» Exercise objective: Scan the records for the word "height". Return each line where it is found.

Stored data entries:
++++

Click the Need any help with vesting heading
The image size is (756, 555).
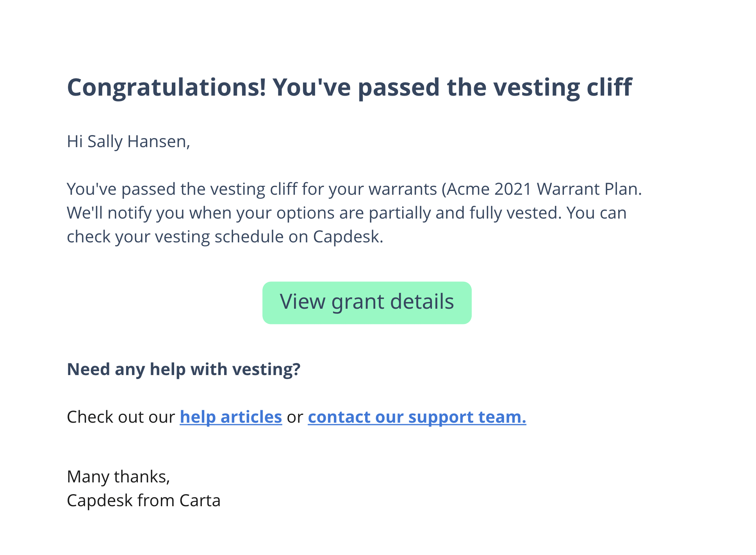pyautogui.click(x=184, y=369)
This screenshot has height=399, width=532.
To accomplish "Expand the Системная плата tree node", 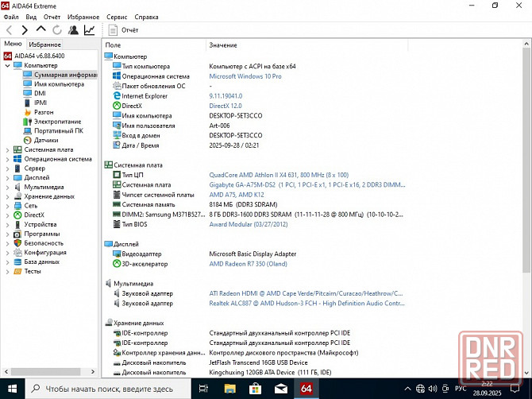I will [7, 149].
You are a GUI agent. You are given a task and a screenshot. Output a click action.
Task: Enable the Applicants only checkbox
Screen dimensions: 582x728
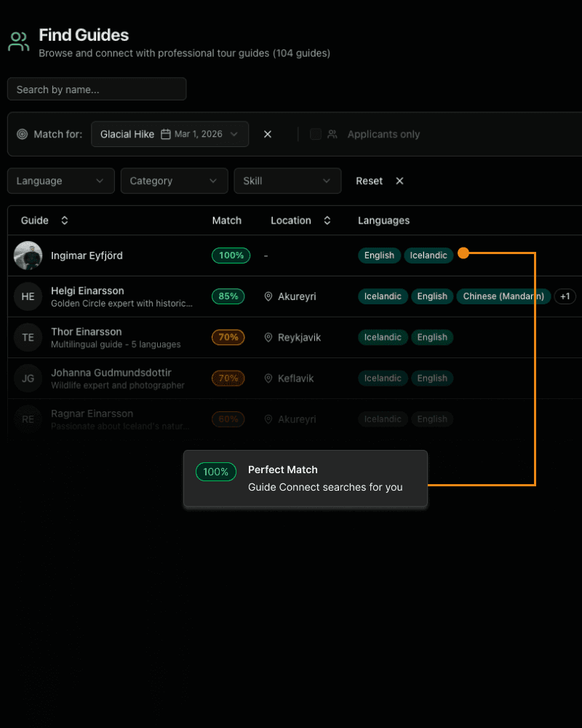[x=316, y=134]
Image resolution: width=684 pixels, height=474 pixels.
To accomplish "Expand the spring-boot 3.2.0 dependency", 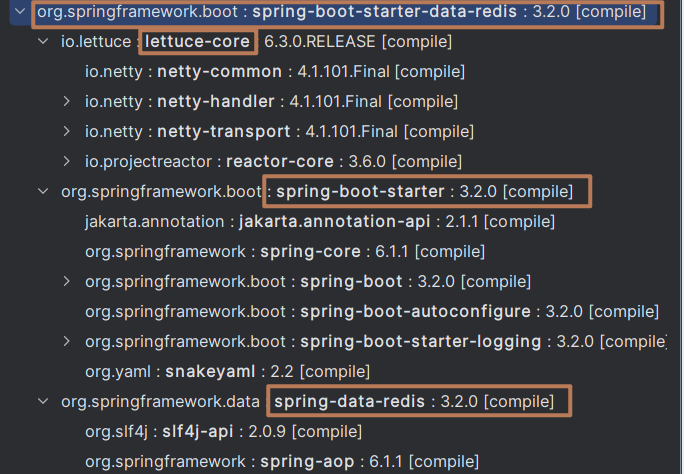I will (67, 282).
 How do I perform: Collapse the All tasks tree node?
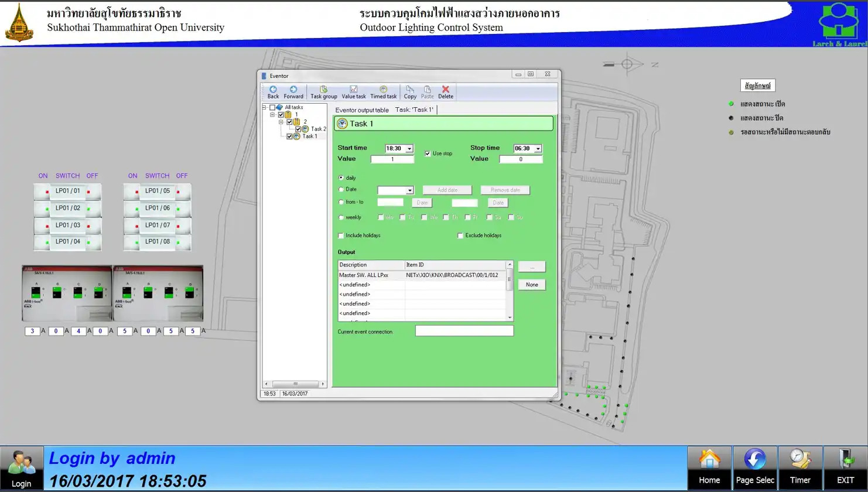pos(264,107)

++++

» Task result:
This screenshot has height=399, width=532.
Image resolution: width=684 pixels, height=474 pixels.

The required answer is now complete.